Stored records:

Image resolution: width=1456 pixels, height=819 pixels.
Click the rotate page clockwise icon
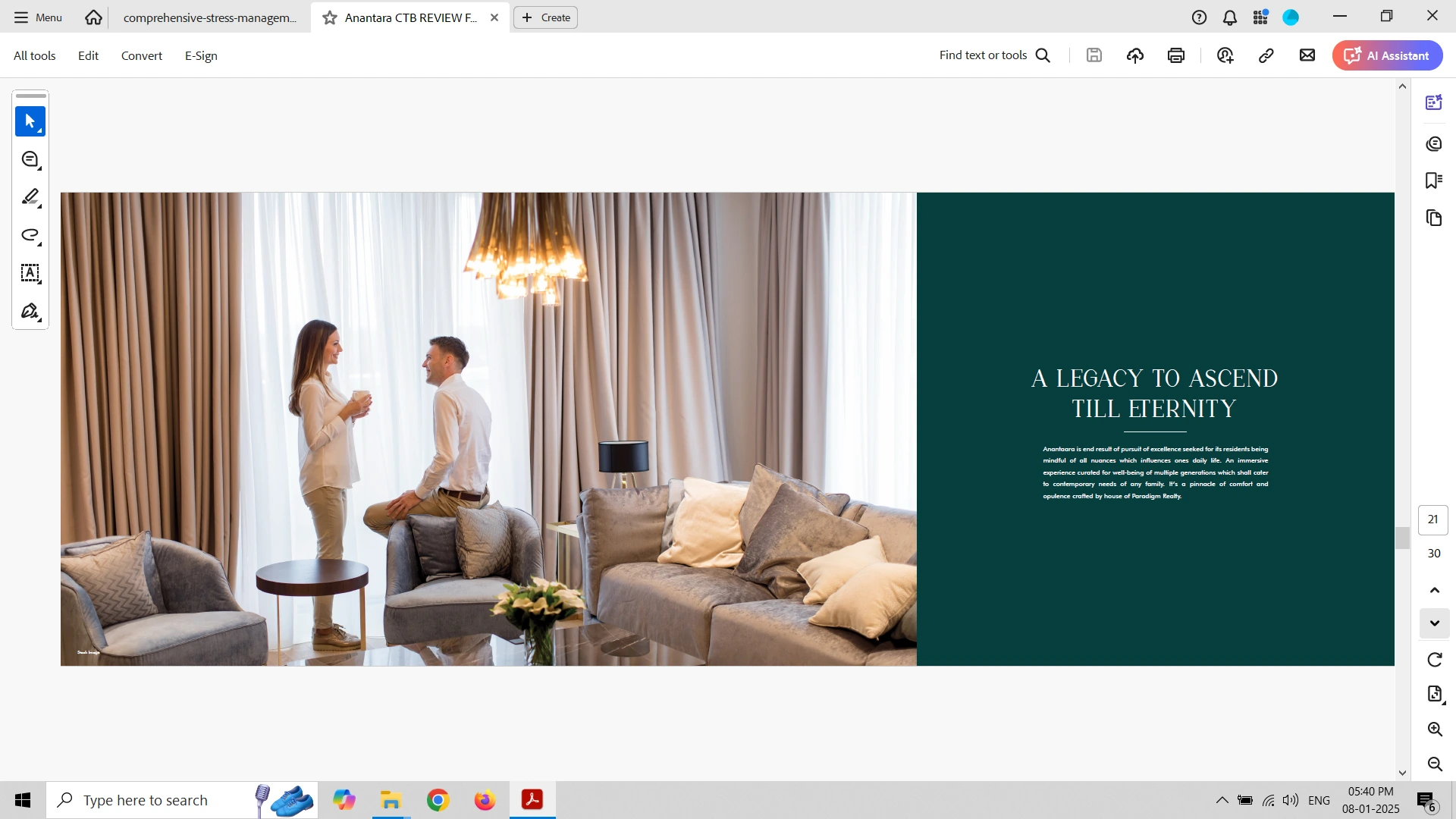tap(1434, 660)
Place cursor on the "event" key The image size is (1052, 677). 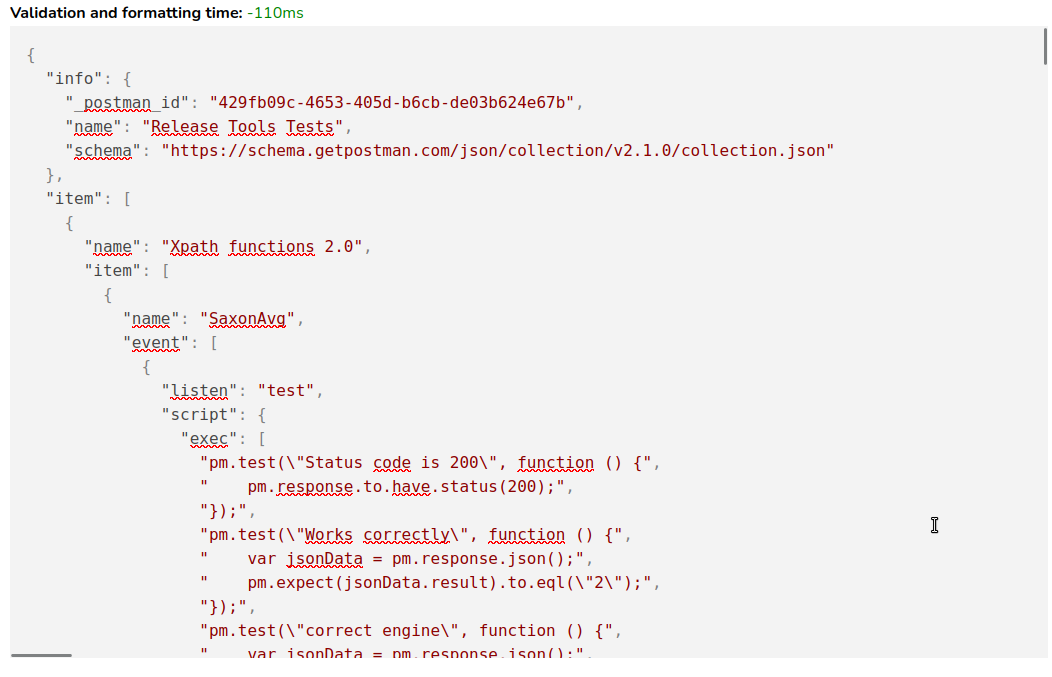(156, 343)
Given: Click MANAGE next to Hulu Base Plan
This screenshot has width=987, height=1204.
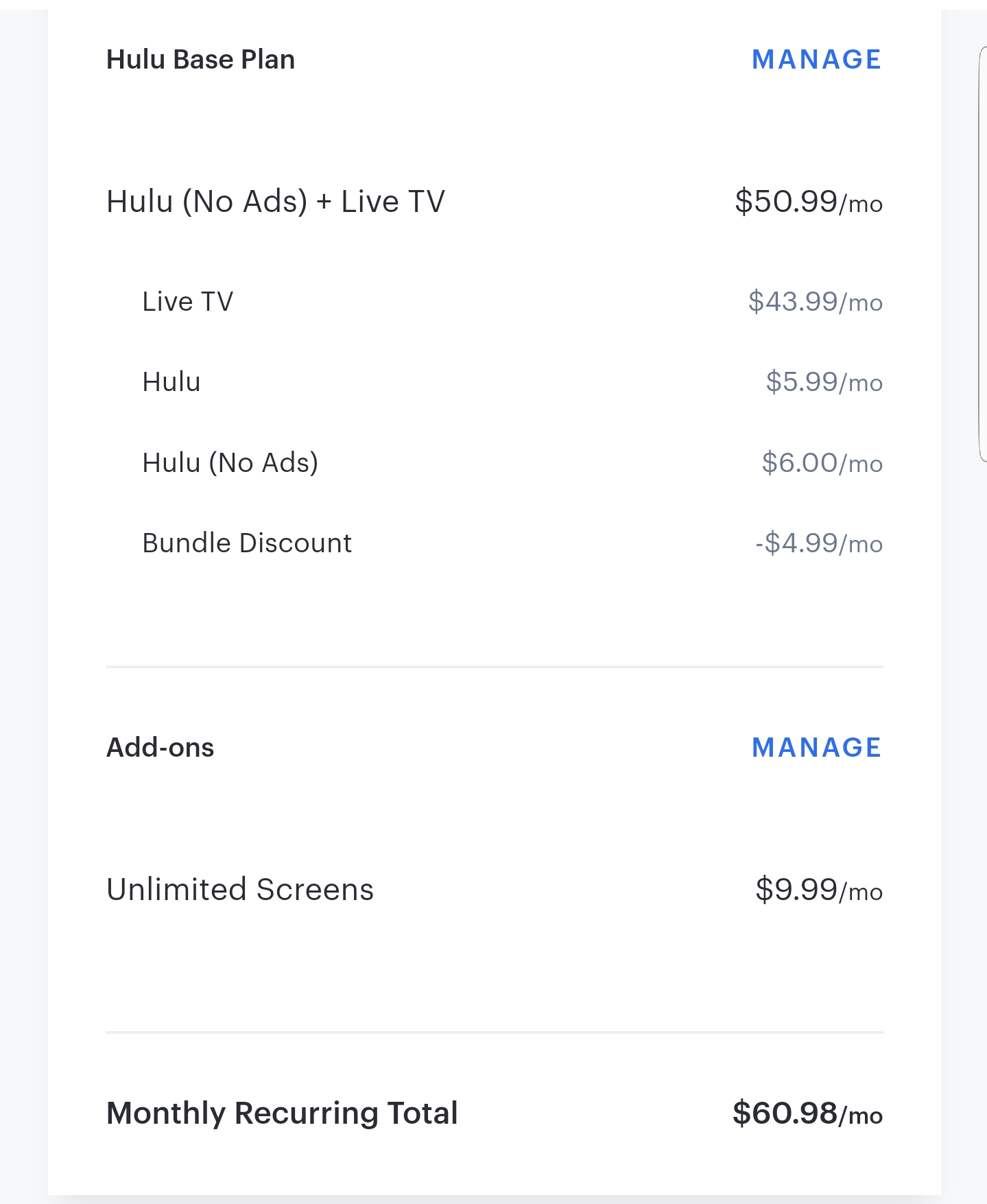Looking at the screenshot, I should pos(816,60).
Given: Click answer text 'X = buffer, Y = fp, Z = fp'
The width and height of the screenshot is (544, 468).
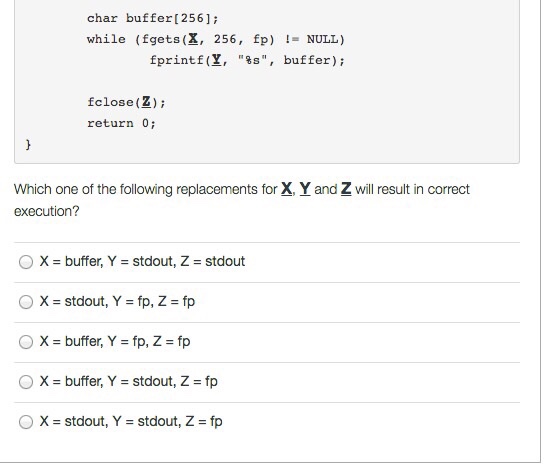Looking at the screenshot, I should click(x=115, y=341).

* * *

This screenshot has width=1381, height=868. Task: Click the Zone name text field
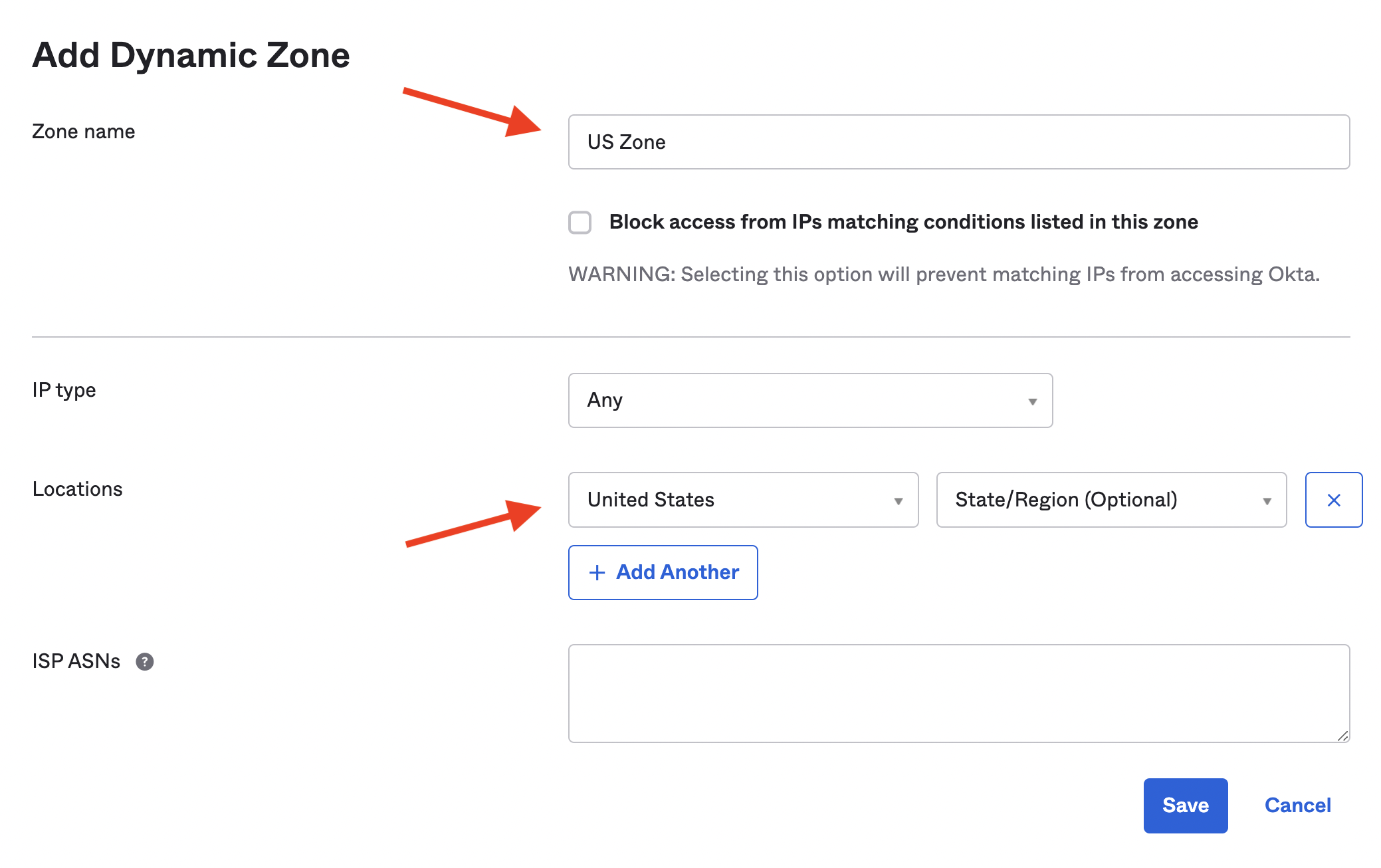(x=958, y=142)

...

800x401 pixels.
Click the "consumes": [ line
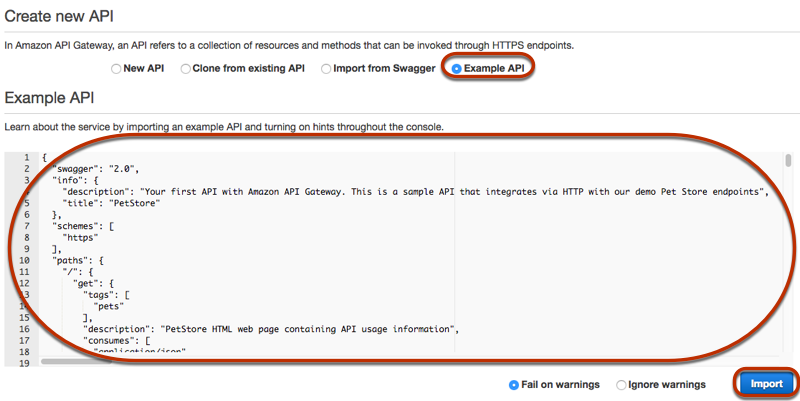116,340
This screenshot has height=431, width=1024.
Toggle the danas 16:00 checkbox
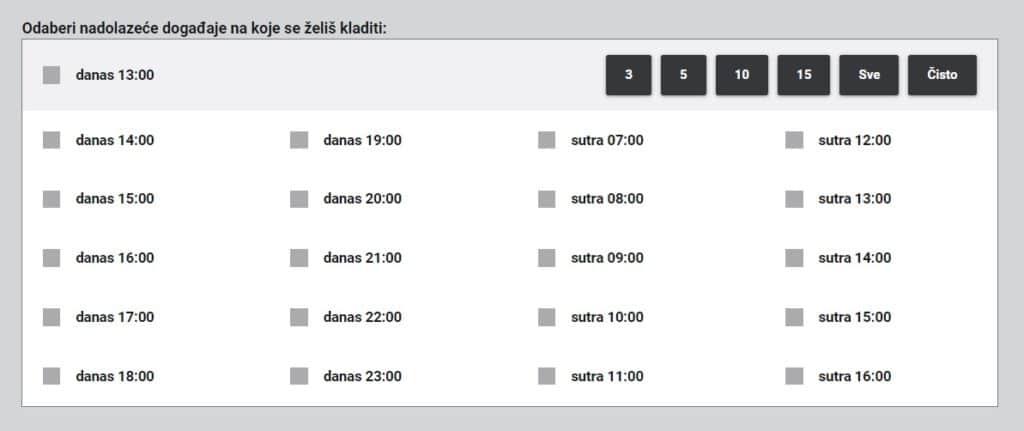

Description of the task: Write out again the lines from the one containing "This screenshot has height=431, width=1024." through the one containing "Toggle the danas 16:00 checkbox", with both of those lines included.

Worked solution:
This screenshot has height=431, width=1024.
Toggle the danas 16:00 checkbox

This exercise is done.